#### What the task requires:
Quote only the lines that start at the line with "The width and" and run to the end of the entries; omit the pictures.

(Saved data entries)

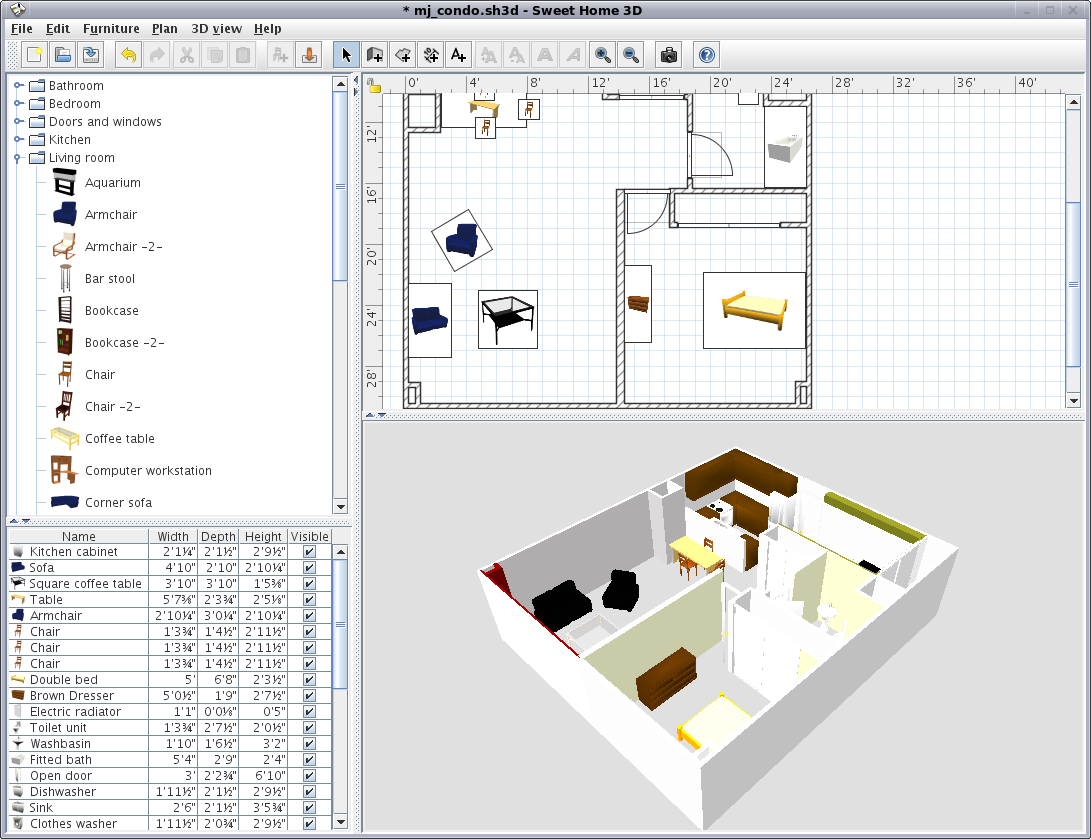This screenshot has width=1091, height=839.
Task: Open the 3D view menu
Action: click(216, 29)
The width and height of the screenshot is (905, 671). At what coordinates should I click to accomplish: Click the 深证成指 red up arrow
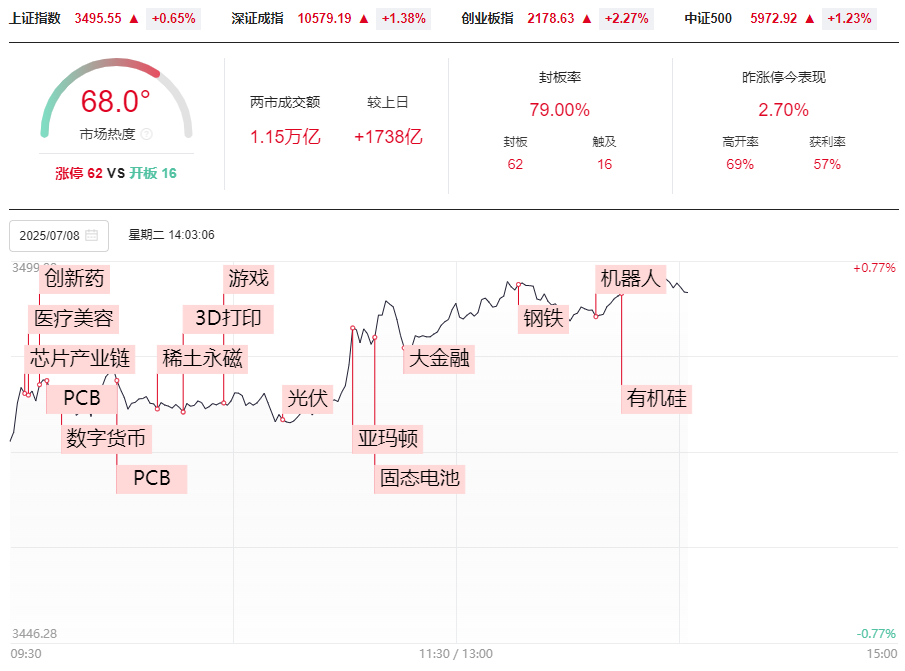364,19
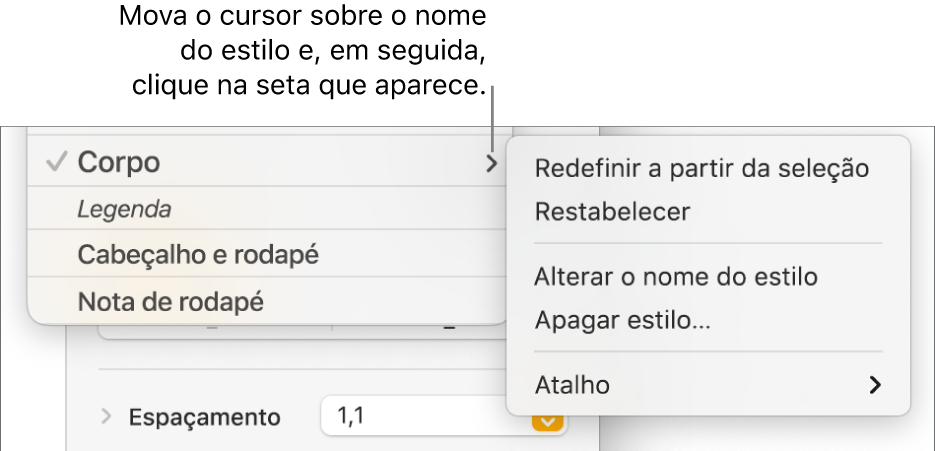Open the Atalho submenu entry
This screenshot has width=935, height=451.
coord(573,385)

#### Expected output:
The width and height of the screenshot is (905, 671). At what coordinates should I click to accomplish: Click the 深证成指 red up arrow
364,19
Open the Atalho submenu entry
This screenshot has width=935, height=451.
coord(573,385)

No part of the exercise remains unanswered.